TEXTE DE LA PAGE:
•••
Matthieu 5, 1

Voyant les foules, Jésus gravit la montagne. Il s’assit, et ses disciples s’approchèrent de lui.

Voyant les foules, Jésus gravit la montagne. Il s’assit, et ses disciples s’approchèrent de lui.
Saint Thomas d'Aquin
514. [Matthieu] dit donc, après qu’il a été dit qu’ils l’ont suivi, etc. : JÉSUS VOYANT LES FOULES [MONTA SUR UNE MONTAGNE]. Cette expression peut avoir deux sens. D’abord celui-ci : IL MONTA pour enseigner les foules, pas pour [les] fuir. C’est pourquoi Chrysostome dit que « de même que l’artisan, quand il voit le matériau préparé, se réjouit de travailler, de même le prêtre se réjouit de prêcher, quand il voit le peuple rassemblé », et c’est pourquoi IL MONTA. Ps 34, 18 : Je te proclamerai dans la grande assemblée. Ou bien : IL MONTA, fuyant les foules, pour enseigner ses disciples plus tranquillement. Qo 9, 17 : Les paroles des sages sont entendues dans le silence.

515. Et il faut noter qu’il est dit que le Christ avait trois refuges : quand il s’enfuyait en montagne, comme il est dit ici et en Jn 8, 1 : Quant à Jésus, il alla au mont des Oliviers ; parfois sur un bateau, Lc 5, 1s : Comme des foules nombreuses se précipitaient vers eux, (…) montant sur un bateau qui était à Simon, assis il enseignait ; le troisième dans le désert, Mc 6, 31 : Allons dans le désert à part. Et c’est assez approprié, car en trois choses on peut avoir refuge auprès de Dieu : dans la protection de l’élévation de Dieu, qui est représentée par la montagne, Ps 124, 1 : Ceux qui se fient au Seigneur sont comme le mont Sion ; dans la société de l’Église, qui est représentée par le bateau, Ps 121, 3 : Jérusalem, bâtie comme une ville où tout ensemble fait corps ; dans la solitude de la vie religieuse, qui est considérée comme un désert, grâce au mépris des choses temporelles, Os 2, 14 : Je la conduirai au désert, et je parlerai à son cœur ; Ps 54, 8 : Voici, j’ai fui, je me suis éloigné, et j’ai demeuré dans la solitude.
•••
DONNÉES ENREGISTRÉES:
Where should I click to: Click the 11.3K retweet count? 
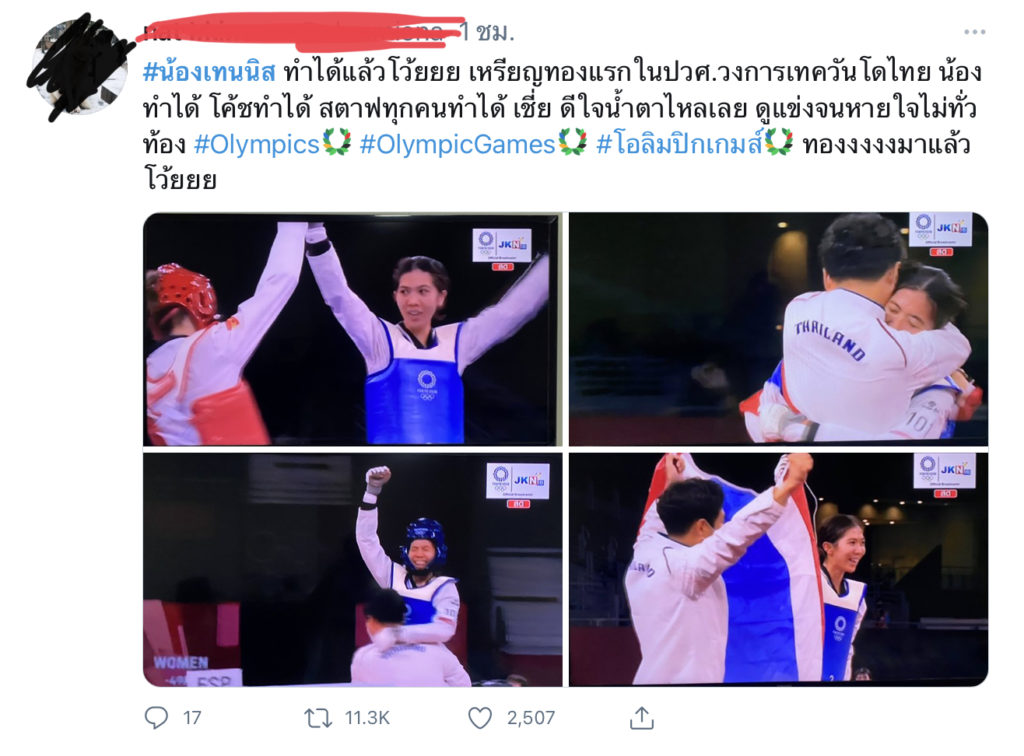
•••
EXERCICE ÉCRIT 1:
Selon le commentaire sur Matthieu 5, 1, pourquoi est-il approprié que le Christ ait eu trois refuges ? Répondez en une à trois phrases.
EXERCICE ÉCRIT 2:
Rédigez, s'il vous plaît, la suite du commentaire sur Matthieu 5, 1 après sa dernière phrase.

RÉPONSE ÉCRITE 1:
Parce qu'on peut trouver refuge auprès de Dieu en trois choses : dans la protection de l'élévation de Dieu, figurée par la montagne, et dans la société de l'Église, figurée par le bateau. La troisième est la solitude de la vie religieuse, figurée par le désert grâce au mépris des choses temporelles.

RÉPONSE ÉCRITE 2:
516. IL MONTA SUR UNE MONTAGNE pour cinq raisons. Premièrement, pour montrer son excellence, car il est lui-même la montagne dont parle le Ps 67, 16 : Montagne de Dieu, montagne grasse. Deuxièmement, pour montrer que le docteur de cet enseignement doit mener sa vie vers les hauteurs, Is 40, 9 : Monte sur une haute montagne, toi qui portes la bonne nouvelle à Sion. Chrysostome [dit] : «Personne ne peut s’arrêter dans la vallée et parler du ciel, etc. » Troisièmement, pour montrer la hauteur de l’Église à qui l’enseignement est exposé, Is 2, 2 : La demeure du Seigneur sera une montagne au sommet des montagnes, et sera élevée au-dessus des collines. Quatrièmement, pour montrer la perfection de cet enseignement, car il est très parfait, Ps 35, 7 : Ta justice [est] comme les montagnes de Dieu. Cinquièmement, pour que cet [enseignement] concorde avec l’ancienne loi, qui fut donnée sur une montagne, Ex 19 et 24.

517. Ensuite sont présentés les auditeurs : ET QUAND IL SE FUT ASSIS, SES DISCIPLES VINRENT À LUI. Dans le fait qu’il s’asseye, on peut noter deux choses : d’abord l’humilité, Ps 138, 2 : Quand je m’assieds, tu le sais. Quand il était sur les hauteurs de la majesté divine, son enseignement ne pouvait être capté ; les hommes commencèrent à [le] capter quand il s’abaissa. On peut noter aussi la dignité de l’enseignant, Mt 23, 2 : Sur le trône de Moïse se sont assis les scribes et les pharisiens.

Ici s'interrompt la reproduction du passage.